Anastasis Germanidis is the CTO and Co-Founder of Runway. He discusses Runway’s journey creating Gen-2, and what’s next for creativity.
To begin with, can you tell us the steps you took between releasing your work on Latent Diffusion Models in April 2022, and introducing Gen-2 in June 2023?
We’ve been dreaming of building a text-to-video system for a long time, but the development of the Gen models really came together a year ago in September, 2022. After the Stable Diffusion release in the month prior, we saw that once a specific threshold of quality for a given modality is reached, it acts as an existence proof that propels the field forward to make continuous progress. While that had been achieved in image generation, we weren’t quite there with video. The state-of-the-art model around that time was CogVideo, and our first goal was to improve on the results using the latent diffusion architecture.
The initial problem that needed to be solved was temporal consistency. If you use an image generation model to create a video on a per-frame basis, you’ll get a lot of flicker and changes in content between each frame. Moreover, you are not able to generate specific movements and actions. While per-frame image generation methods (like Deforum) have created a distinctive style that can be aesthetically pleasing, we were interested in tackling the problem of photorealistic video generation from the beginning. Rather than trying to solve end-to-end generation from the start, we decided to solve a simpler version of this with Gen-1: you have an input video as conditioning, which determines the structure of the output video. A few months later, we released Gen-2, which removed the need for structure conditioning and tackled text-guided video generation directly. Most recently, we pushed a large update to the model that allowed using arbitrary starting frames to generate videos using image-to-video.
More broadly, one way to view Gen-2 is as a model that can take any starting image, whether real-world or generated, and predict its motion. The big insight over the past few years in language modeling has been that you can build widely useful, extremely capable AI systems by simply training models to predict the next token in a sentence. That is, in order to solve this next-token prediction task well, the model needs to build a highly detailed representation of the world. The same principle applies in video, where training models to predict the next frame end up gaining a deep understanding of the visual world.
Throughout this process, what was your north star? Where were you trying to go?
We’ve always set the ability to generate a two-hour film as a north star. That does not mean that we expect a film to entirely materialize from a simple prompt, but rather that someone would be able to iteratively build an entire movie, scene by scene, using generative models. It also does not mean that our models are only used for generating feature length films. It’s more about the point that in order to solve all the challenges along the way in getting to the feature-length film milestone, we’ll need to build a series of broadly useful systems for storytelling and creativity.

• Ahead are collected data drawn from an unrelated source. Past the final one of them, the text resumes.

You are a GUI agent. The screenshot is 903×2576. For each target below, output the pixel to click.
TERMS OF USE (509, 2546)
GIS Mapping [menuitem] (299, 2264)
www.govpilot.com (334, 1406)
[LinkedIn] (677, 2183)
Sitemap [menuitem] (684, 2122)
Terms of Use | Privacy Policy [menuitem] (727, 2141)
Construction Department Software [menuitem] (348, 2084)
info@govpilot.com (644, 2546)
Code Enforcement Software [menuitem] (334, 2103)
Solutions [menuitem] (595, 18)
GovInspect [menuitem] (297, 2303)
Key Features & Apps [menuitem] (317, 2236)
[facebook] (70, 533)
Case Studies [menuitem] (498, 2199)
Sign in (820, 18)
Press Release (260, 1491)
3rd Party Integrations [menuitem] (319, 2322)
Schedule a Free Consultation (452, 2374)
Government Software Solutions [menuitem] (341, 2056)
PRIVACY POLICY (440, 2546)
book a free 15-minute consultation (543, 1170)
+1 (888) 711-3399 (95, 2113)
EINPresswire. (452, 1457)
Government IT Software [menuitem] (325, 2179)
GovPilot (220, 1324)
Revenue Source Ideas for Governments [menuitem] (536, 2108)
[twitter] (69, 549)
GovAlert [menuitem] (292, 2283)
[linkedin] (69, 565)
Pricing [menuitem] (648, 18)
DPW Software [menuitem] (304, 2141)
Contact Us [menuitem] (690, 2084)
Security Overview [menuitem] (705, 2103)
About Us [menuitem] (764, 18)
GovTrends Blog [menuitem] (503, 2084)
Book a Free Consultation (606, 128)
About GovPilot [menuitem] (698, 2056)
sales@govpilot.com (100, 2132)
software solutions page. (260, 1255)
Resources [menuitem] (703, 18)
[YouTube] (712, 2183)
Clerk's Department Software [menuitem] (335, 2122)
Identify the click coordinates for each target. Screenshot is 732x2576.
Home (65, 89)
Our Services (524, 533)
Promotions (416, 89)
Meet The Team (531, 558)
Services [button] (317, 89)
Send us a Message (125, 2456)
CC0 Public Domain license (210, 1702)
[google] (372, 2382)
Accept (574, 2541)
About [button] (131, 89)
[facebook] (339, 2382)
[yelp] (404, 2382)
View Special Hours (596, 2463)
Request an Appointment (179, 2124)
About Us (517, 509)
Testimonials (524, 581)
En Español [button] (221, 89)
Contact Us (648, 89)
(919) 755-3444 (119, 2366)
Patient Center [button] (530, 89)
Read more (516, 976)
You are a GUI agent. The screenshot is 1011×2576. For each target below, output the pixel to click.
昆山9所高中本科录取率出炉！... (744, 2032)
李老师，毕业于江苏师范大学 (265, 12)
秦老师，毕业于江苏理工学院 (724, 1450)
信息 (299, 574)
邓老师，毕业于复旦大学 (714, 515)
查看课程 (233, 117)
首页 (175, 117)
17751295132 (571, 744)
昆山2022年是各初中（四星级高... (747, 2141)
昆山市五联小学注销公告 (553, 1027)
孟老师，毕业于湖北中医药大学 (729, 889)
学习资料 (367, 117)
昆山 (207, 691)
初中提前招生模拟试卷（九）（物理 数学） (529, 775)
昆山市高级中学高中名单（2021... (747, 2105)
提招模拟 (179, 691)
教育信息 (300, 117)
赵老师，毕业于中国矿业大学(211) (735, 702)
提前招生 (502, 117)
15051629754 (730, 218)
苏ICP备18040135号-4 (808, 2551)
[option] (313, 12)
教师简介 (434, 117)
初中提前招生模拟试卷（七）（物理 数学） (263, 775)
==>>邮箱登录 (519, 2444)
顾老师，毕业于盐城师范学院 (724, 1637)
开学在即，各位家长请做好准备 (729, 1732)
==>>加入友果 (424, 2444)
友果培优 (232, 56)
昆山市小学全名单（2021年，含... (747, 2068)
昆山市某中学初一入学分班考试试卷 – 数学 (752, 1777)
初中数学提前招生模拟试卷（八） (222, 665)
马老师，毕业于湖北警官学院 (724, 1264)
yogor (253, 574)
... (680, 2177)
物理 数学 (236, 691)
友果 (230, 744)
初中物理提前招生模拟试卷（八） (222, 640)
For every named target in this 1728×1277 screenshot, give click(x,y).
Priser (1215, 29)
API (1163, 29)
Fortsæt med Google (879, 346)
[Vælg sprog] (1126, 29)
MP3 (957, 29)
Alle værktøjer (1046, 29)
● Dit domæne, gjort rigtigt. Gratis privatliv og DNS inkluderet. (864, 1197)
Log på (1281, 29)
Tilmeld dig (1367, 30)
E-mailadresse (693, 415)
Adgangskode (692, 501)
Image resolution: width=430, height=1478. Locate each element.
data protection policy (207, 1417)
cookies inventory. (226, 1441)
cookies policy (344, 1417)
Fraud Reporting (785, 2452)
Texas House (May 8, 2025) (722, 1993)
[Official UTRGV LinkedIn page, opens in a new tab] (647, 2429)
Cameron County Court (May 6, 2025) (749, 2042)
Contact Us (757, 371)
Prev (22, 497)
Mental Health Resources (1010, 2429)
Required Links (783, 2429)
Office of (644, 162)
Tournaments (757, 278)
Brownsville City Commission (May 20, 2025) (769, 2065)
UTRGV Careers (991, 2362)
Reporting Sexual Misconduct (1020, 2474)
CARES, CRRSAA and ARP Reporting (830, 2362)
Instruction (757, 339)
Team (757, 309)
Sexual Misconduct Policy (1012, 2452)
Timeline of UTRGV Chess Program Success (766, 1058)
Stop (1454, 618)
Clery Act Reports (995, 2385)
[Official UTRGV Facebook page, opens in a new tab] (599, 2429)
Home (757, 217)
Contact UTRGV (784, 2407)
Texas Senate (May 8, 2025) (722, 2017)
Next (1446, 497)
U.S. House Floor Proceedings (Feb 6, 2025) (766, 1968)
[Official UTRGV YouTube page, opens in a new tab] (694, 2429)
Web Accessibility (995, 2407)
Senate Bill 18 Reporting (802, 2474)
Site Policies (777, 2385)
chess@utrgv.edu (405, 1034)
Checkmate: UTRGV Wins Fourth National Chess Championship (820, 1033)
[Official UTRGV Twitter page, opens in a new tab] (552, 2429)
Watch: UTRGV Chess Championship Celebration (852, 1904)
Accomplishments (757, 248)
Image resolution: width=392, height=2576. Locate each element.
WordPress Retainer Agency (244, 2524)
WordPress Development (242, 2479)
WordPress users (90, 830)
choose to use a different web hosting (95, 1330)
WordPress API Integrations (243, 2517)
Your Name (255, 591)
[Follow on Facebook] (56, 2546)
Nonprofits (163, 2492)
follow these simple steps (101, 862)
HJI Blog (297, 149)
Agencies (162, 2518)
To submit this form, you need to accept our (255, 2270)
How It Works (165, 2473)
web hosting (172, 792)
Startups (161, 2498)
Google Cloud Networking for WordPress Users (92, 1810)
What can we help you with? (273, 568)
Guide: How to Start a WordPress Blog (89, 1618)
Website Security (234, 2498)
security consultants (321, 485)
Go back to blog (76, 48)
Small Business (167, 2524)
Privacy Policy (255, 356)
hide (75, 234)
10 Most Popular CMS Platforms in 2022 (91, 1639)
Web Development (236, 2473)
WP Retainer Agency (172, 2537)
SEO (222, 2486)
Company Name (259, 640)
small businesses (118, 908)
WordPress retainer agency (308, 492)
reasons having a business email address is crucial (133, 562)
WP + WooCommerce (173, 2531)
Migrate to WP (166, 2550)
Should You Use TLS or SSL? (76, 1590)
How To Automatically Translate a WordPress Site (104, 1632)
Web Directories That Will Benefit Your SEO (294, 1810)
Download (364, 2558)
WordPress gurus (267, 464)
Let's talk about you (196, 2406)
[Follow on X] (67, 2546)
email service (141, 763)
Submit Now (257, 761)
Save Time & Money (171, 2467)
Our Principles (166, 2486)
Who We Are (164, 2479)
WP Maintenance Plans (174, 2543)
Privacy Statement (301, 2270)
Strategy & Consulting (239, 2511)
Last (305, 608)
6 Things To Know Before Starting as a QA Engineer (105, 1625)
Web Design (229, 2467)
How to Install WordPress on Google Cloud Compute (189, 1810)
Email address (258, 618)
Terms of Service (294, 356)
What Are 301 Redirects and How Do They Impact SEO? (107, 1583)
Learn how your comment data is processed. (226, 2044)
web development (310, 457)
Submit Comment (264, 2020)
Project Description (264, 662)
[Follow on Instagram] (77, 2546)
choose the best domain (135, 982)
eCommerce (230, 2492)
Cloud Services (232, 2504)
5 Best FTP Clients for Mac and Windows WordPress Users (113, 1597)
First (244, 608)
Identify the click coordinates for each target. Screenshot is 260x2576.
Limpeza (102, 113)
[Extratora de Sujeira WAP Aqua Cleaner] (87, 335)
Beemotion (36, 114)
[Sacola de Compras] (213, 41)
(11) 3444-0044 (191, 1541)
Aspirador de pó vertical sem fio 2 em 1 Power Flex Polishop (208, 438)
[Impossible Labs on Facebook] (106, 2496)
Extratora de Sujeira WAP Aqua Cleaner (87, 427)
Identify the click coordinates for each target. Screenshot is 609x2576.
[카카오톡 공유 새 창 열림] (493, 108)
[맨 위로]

If you take it hierarchically, the first individual frame should be as high fidelity as possible. In most films, shots are a few seconds long, and you need to figure out how to get temporal stability and high fidelity within those shots. And then as you build a scene, you enter the challenges involved in consistency across different shots, in terms of characters, settings, and so forth.
Going one step further, you need to think in terms of storytelling and the overall narrative that you are trying to build. How can generative models assist there in understanding how all the different pieces fit together?
How do you hope the community uses this technology?
A lot of the dream scenarios that we had in mind before we released the Gen models are already happening. It’s been amazing to see the community emerge around AI video over the past months. It’s only going to grow. We’re figuring out new ways of supporting this emerging community with initiatives like Runway Watch, Gen:48, and the AI Film Festival.
For the first time, video becomes a much more immediate form of expression than before. Just because of the latency, from having the idea to seeing it on the screen, is similar to the latency of writing down a story. That was never the case with video storytelling before. It’s a huge change that we’re witnessing.
Now that you’ve launched Gen-2, how are you thinking about making improvements?
A big principle of how we develop models at Runway is that of incremental deployment. We believe in continuously pushing updates to our models and giving them to the hands of our creators every step of the way. We don’t have a full hypothesis of all of the ways the models are going to be used, but instead let use cases emerge organically. There are also many safety considerations with rolling out those models. For both of those reasons, we follow a staged release approach. Gen-2 lived in Discord for about two months before it was released to Runway web and mobile.
Recently, we’ve been focusing a lot on control, and the ability to supplement the text description of the content with additional inputs to better guide the generation. This might be a starting frame, a specific camera direction, or the degree of motion you’ll have in a video. Essentially, thinking in terms of how a filmmaker would describe a shot, and working backwards from there in terms of the model updates we need to make to support those directions.
How are you growing your team?
We currently have a variety of open roles on the research team, which you can see at runwayml.com/careers. We’re looking for engineers and researchers who are very motivated by this idea of building models that unlock creativity, and helping us advance what’s possible to do with generative models for media.